The 68-year-old black belt
Spaniard’s Bay resident earns his martial arts achievement
Spaniard’s Bay’s Howard Smith doesn’t see the big deal.
When the 68-year-old tells people he recently completed the test for his first degree black belt in taekwondo from the Precision Tae Kwon Do, they usually get wide-eyed and gush about the acomplishment.
Smith just doesn’t see it that way.
“It’s just another step along the way,” Smith told The Compass. Leaning against the back of a booth at a local coffee shop, he takes a sip of his hot beverage and smiles thinking of the memory. “I don’t look at it that way. I think anyone can do it.”
That’s not to say Smith isn’t thrilled at the accomplishment, because he is. It’s just the latest in a journey he started more than 30 years ago when he first started practicing the martial art.
“It makes you feel like you accomplished something,” he said. “If you want something bad enough, you can do it.”

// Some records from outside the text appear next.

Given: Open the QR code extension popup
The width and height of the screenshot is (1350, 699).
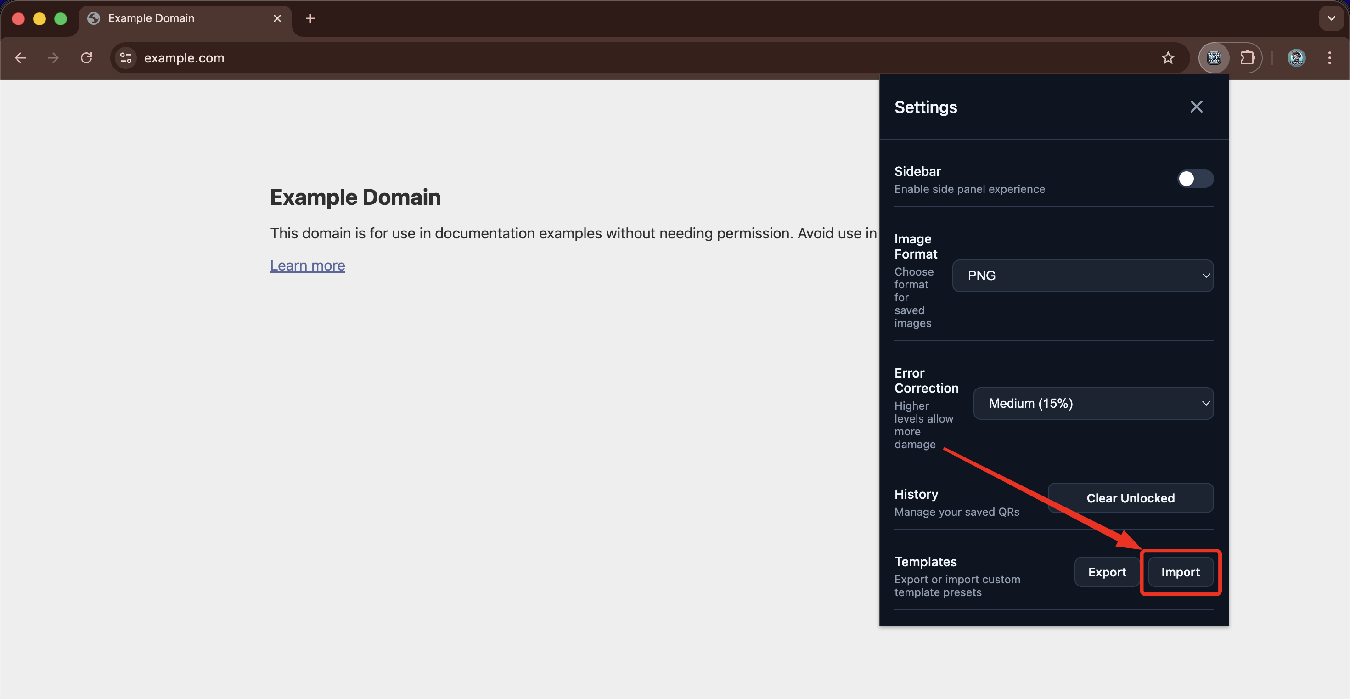Looking at the screenshot, I should [1214, 58].
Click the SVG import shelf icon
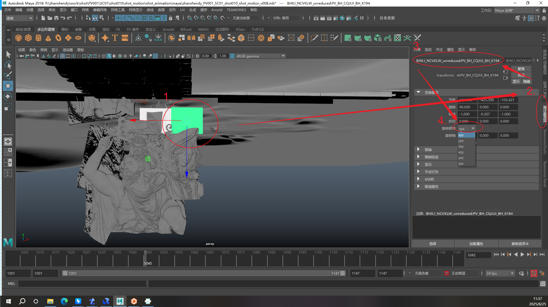This screenshot has width=548, height=307. [125, 38]
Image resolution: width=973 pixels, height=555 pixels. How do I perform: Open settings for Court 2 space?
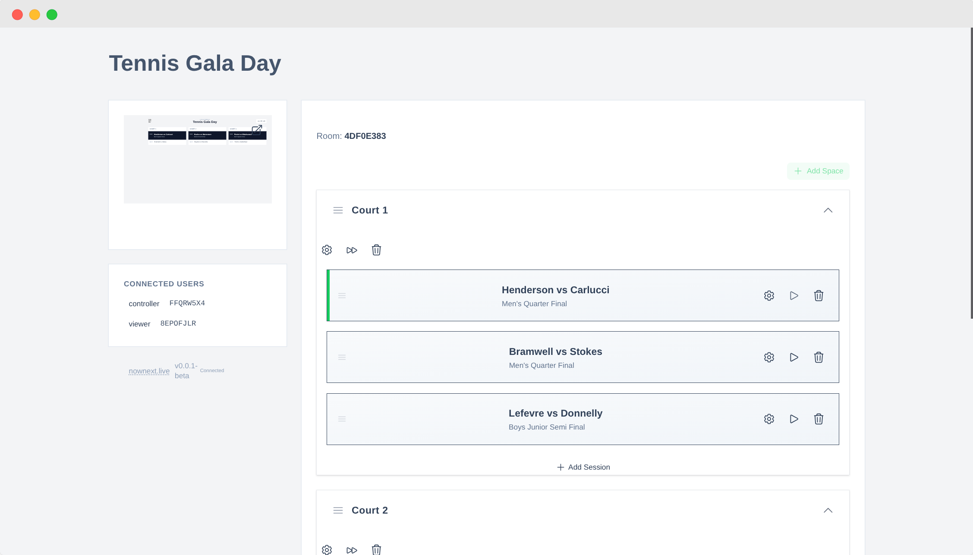[x=327, y=549]
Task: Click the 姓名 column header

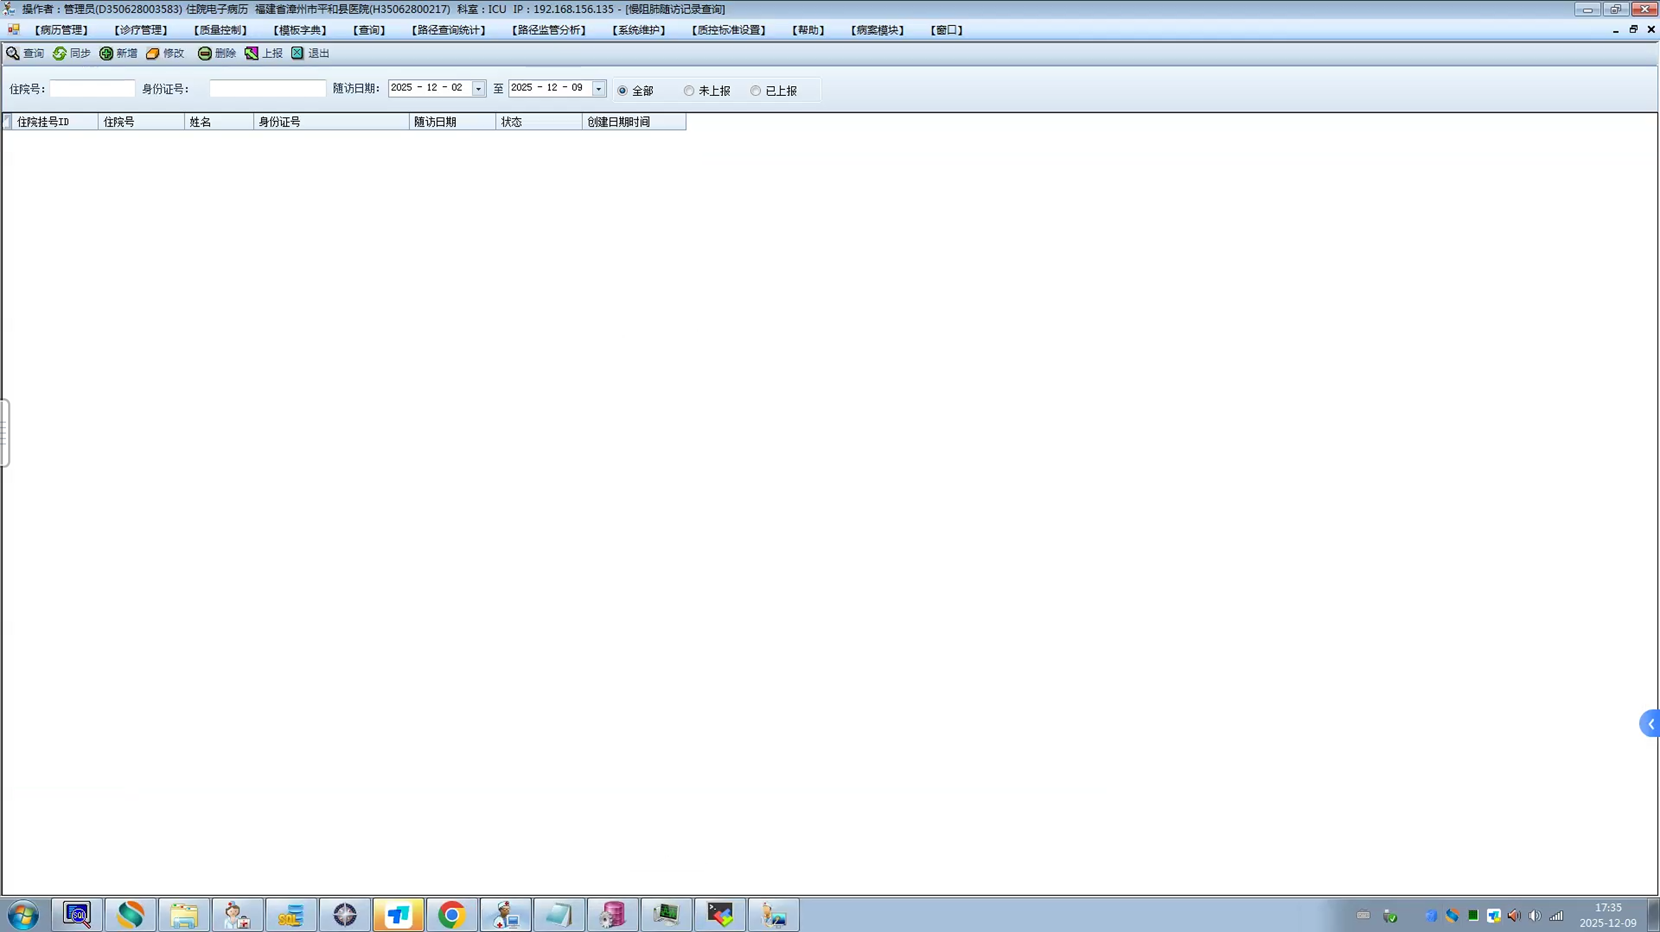Action: (x=218, y=122)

That burning desire to get his black belt stuck with Smith for a long time. When he was 38years-old, he was forced to put taekwondo on the back burner as work beckoned.
Smith stayed away from the sport for almost three decades.
That was until his 65th year. That’s when he got back in the dojo and started training again.
“This wasn’t always the plan,” said Smith. “It was always in the back of my mind, to get back into it.”
Stepping into the sport again, Smith met a familiar face. Precision instructor Scott Bartlett was just getting into taekwondo as Smith was getting out of it.
Now, Bartlett is tieing the black belt around his protégé’s waist.
“It’s special for him. I felt great pride knowing Mr. Smith got his black belt,” said Bartlett. “I’ve known him since I was a boy.”
The basics of taekwondo haven’t changed much in the last 30 years. However, some of the techniques have. Although Bartlett and Precision honoured his previous belts, there was still plenty to learn before he could test for the black belt.
“I had to start over really,” said Smith. “I like the challenge of it. There are some things that stay with you.
“It wasn’t easy to get back into it.”
Bartlett recognized that, and worked with Smith to get him up to speed.
“I know how big of a deal it is to get a black belt,” said Bartlett. “I put him through the same testing I put his grandson. I really wanted him to feel that he deserved it. “I wanted him to get it.” Bartlett would like to see Precision become a haven for older people wanting to get fit while also learning something new.
He uses the image of Smith bringing him the black belt as the guidelines for this.
“I’d love to see an executive class and older class at the school,” said Bartlett. “It’s great for health and keeping people involved in something.”
He even has an idea on who could teach it.
“I’d like to see Mr. Smith start teaching. I could give him his own class.”
The sport of taekwondo, black belts and the Smith family go hand in hand it seems. His son Paul and grandson Daniel are black belts, while Paul’s wife and his daughter Hannah are also enrolled at the school. Smith’s other son and grandson also practiced the sport.
A picture taken at the belt ceremony is something Smith will hold dear. It’s of him, Daniel and Paul clad in their gi and respective black belts.
“It’s pretty great to be sharing it with my family,” said Smith. “It’s nice to have that picture. There are three generations there.”
There are times when Smith finds himself practicing the art at the same time as his grandchildren. When this happens, he doesn’t just push himself to keep up with the younger generation — he wants to surpass them.
“I try to get ahead of them in lessons,” he said with a laugh. “They’ve got to keep up with pop.”
Armed with his first-degree black belt, Smith has his sights set on the next step of his journey.
“It’s another step going for it,” he said.
Spaniard’s Bay resident Howard Smith (second from right) recently earned his first-degree black belt from Precision Tae Kwon Do. Here, he is shown with grandson Daniel (left), instructor Scott Bartlett (second from left) and his son Paul.